Saved entries:
__________________________________________________

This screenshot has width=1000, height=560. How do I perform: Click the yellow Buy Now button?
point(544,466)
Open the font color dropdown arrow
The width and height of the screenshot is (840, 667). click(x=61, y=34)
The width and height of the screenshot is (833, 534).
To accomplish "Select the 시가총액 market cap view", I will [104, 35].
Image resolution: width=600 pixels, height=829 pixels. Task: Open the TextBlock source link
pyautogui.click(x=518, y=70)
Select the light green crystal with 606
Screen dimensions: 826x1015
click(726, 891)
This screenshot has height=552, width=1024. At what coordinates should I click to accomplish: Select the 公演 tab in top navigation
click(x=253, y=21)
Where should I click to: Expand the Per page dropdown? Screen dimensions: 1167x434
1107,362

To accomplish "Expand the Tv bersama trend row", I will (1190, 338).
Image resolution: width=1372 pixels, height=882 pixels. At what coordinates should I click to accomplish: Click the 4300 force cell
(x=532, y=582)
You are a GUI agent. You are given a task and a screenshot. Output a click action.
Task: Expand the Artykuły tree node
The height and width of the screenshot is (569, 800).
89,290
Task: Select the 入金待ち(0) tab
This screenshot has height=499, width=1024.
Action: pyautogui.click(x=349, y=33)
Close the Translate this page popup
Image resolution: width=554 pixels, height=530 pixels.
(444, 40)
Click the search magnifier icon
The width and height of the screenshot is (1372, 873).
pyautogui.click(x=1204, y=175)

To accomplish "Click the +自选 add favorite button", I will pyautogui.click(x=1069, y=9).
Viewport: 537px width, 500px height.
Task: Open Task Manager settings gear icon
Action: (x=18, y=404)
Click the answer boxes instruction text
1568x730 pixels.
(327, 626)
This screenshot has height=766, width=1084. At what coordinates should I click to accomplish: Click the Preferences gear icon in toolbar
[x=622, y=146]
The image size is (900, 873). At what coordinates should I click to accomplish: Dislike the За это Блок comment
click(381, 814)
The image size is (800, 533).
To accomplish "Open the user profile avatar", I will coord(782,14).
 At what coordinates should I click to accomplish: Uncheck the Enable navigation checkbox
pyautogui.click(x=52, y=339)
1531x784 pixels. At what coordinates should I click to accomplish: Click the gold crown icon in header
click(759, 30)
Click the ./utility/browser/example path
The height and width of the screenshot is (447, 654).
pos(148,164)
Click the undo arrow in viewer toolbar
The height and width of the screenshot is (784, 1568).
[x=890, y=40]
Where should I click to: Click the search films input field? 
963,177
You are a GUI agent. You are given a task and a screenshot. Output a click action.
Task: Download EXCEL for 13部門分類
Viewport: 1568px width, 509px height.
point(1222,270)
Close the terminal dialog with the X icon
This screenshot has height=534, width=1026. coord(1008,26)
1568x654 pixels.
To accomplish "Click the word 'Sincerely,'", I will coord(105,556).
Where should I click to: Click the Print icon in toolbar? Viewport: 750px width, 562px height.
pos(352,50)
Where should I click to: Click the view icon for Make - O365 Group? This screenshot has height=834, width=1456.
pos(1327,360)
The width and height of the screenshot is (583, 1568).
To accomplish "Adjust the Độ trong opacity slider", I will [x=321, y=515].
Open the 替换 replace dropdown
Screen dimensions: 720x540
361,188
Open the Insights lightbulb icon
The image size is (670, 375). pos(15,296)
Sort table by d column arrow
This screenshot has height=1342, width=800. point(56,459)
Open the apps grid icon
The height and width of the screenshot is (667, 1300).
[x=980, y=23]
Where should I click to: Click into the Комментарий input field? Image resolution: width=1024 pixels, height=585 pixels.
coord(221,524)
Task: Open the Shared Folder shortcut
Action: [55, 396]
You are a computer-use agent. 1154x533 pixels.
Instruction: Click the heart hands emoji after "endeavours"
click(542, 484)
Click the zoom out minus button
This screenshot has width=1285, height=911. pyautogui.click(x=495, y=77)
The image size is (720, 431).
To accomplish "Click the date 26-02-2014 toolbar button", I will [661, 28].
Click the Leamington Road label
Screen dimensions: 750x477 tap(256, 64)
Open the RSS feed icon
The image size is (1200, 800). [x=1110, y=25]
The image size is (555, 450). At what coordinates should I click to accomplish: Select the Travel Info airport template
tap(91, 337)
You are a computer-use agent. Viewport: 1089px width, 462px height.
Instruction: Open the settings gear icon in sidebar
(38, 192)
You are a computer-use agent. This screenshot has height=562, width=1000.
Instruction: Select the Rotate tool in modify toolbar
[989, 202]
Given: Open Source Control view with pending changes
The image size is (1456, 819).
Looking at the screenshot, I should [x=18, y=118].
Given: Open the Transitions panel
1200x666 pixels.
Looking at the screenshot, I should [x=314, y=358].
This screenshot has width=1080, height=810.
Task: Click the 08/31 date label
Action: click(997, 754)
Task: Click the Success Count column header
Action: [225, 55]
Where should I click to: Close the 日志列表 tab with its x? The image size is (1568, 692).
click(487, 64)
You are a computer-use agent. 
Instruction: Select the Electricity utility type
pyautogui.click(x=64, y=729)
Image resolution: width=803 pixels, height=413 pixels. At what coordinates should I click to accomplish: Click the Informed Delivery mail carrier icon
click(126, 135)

__________________________________________________

_Your goal_. Reproduce all the records precisely.

_Result_.
This screenshot has width=1000, height=560. How do I perform: Click the yellow Buy Now button?
point(544,466)
Open the font color dropdown arrow
The width and height of the screenshot is (840, 667). click(x=61, y=34)
The width and height of the screenshot is (833, 534).
To accomplish "Select the 시가총액 market cap view", I will [104, 35].
Image resolution: width=600 pixels, height=829 pixels. Task: Open the TextBlock source link
pyautogui.click(x=518, y=70)
Select the light green crystal with 606
Screen dimensions: 826x1015
click(726, 891)
This screenshot has height=552, width=1024. At what coordinates should I click to accomplish: Select the 公演 tab in top navigation
click(x=253, y=21)
Where should I click to: Expand the Per page dropdown? Screen dimensions: 1167x434
1107,362

To accomplish "Expand the Tv bersama trend row", I will (1190, 338).
Image resolution: width=1372 pixels, height=882 pixels. At what coordinates should I click to accomplish: Click the 4300 force cell
(x=532, y=582)
You are a GUI agent. You are given a task and a screenshot. Output a click action.
Task: Expand the Artykuły tree node
The height and width of the screenshot is (569, 800).
89,290
Task: Select the 入金待ち(0) tab
This screenshot has height=499, width=1024.
Action: pyautogui.click(x=349, y=33)
Close the Translate this page popup
Image resolution: width=554 pixels, height=530 pixels.
(444, 40)
Click the search magnifier icon
The width and height of the screenshot is (1372, 873).
pyautogui.click(x=1204, y=175)

To accomplish "Click the +自选 add favorite button", I will pyautogui.click(x=1069, y=9).
Viewport: 537px width, 500px height.
Task: Open Task Manager settings gear icon
Action: (x=18, y=404)
Click the answer boxes instruction text
1568x730 pixels.
(327, 626)
This screenshot has height=766, width=1084. At what coordinates should I click to accomplish: Click the Preferences gear icon in toolbar
[x=622, y=146]
The image size is (900, 873). At what coordinates should I click to accomplish: Dislike the За это Блок comment
click(381, 814)
The image size is (800, 533).
To accomplish "Open the user profile avatar", I will coord(782,14).
 At what coordinates should I click to accomplish: Uncheck the Enable navigation checkbox
pyautogui.click(x=52, y=339)
1531x784 pixels. At what coordinates should I click to accomplish: Click the gold crown icon in header
click(759, 30)
Click the ./utility/browser/example path
The height and width of the screenshot is (447, 654).
pos(148,164)
Click the undo arrow in viewer toolbar
The height and width of the screenshot is (784, 1568).
[x=890, y=40]
Where should I click to: Click the search films input field? 
963,177
You are a GUI agent. You are given a task and a screenshot. Output a click action.
Task: Download EXCEL for 13部門分類
Viewport: 1568px width, 509px height.
point(1222,270)
Close the terminal dialog with the X icon
This screenshot has height=534, width=1026. coord(1008,26)
1568x654 pixels.
To accomplish "Click the word 'Sincerely,'", I will coord(105,556).
Where should I click to: Click the Print icon in toolbar? Viewport: 750px width, 562px height.
pos(352,50)
Where should I click to: Click the view icon for Make - O365 Group? This screenshot has height=834, width=1456.
pos(1327,360)
The width and height of the screenshot is (583, 1568).
To accomplish "Adjust the Độ trong opacity slider", I will [x=321, y=515].
Open the 替换 replace dropdown
Screen dimensions: 720x540
361,188
Open the Insights lightbulb icon
The image size is (670, 375). pos(15,296)
Sort table by d column arrow
This screenshot has height=1342, width=800. point(56,459)
Open the apps grid icon
The height and width of the screenshot is (667, 1300).
[x=980, y=23]
Where should I click to: Click into the Комментарий input field? Image resolution: width=1024 pixels, height=585 pixels.
coord(221,524)
Task: Open the Shared Folder shortcut
Action: [55, 396]
You are a computer-use agent. 1154x533 pixels.
Instruction: Click the heart hands emoji after "endeavours"
click(542, 484)
Click the zoom out minus button
This screenshot has width=1285, height=911. pyautogui.click(x=495, y=77)
The image size is (720, 431).
To accomplish "Click the date 26-02-2014 toolbar button", I will [661, 28].
Click the Leamington Road label
Screen dimensions: 750x477 tap(256, 64)
Open the RSS feed icon
The image size is (1200, 800). [x=1110, y=25]
The image size is (555, 450). At what coordinates should I click to accomplish: Select the Travel Info airport template
tap(91, 337)
You are a computer-use agent. Viewport: 1089px width, 462px height.
Instruction: Open the settings gear icon in sidebar
(38, 192)
You are a computer-use agent. This screenshot has height=562, width=1000.
Instruction: Select the Rotate tool in modify toolbar
[989, 202]
Given: Open Source Control view with pending changes
The image size is (1456, 819).
Looking at the screenshot, I should [x=18, y=118].
Given: Open the Transitions panel
1200x666 pixels.
Looking at the screenshot, I should [x=314, y=358].
This screenshot has width=1080, height=810.
Task: Click the 08/31 date label
Action: click(997, 754)
Task: Click the Success Count column header
Action: [225, 55]
Where should I click to: Close the 日志列表 tab with its x? The image size is (1568, 692).
click(487, 64)
You are a computer-use agent. 
Instruction: Select the Electricity utility type
pyautogui.click(x=64, y=729)
Image resolution: width=803 pixels, height=413 pixels. At what coordinates should I click to accomplish: Click the Informed Delivery mail carrier icon
click(126, 135)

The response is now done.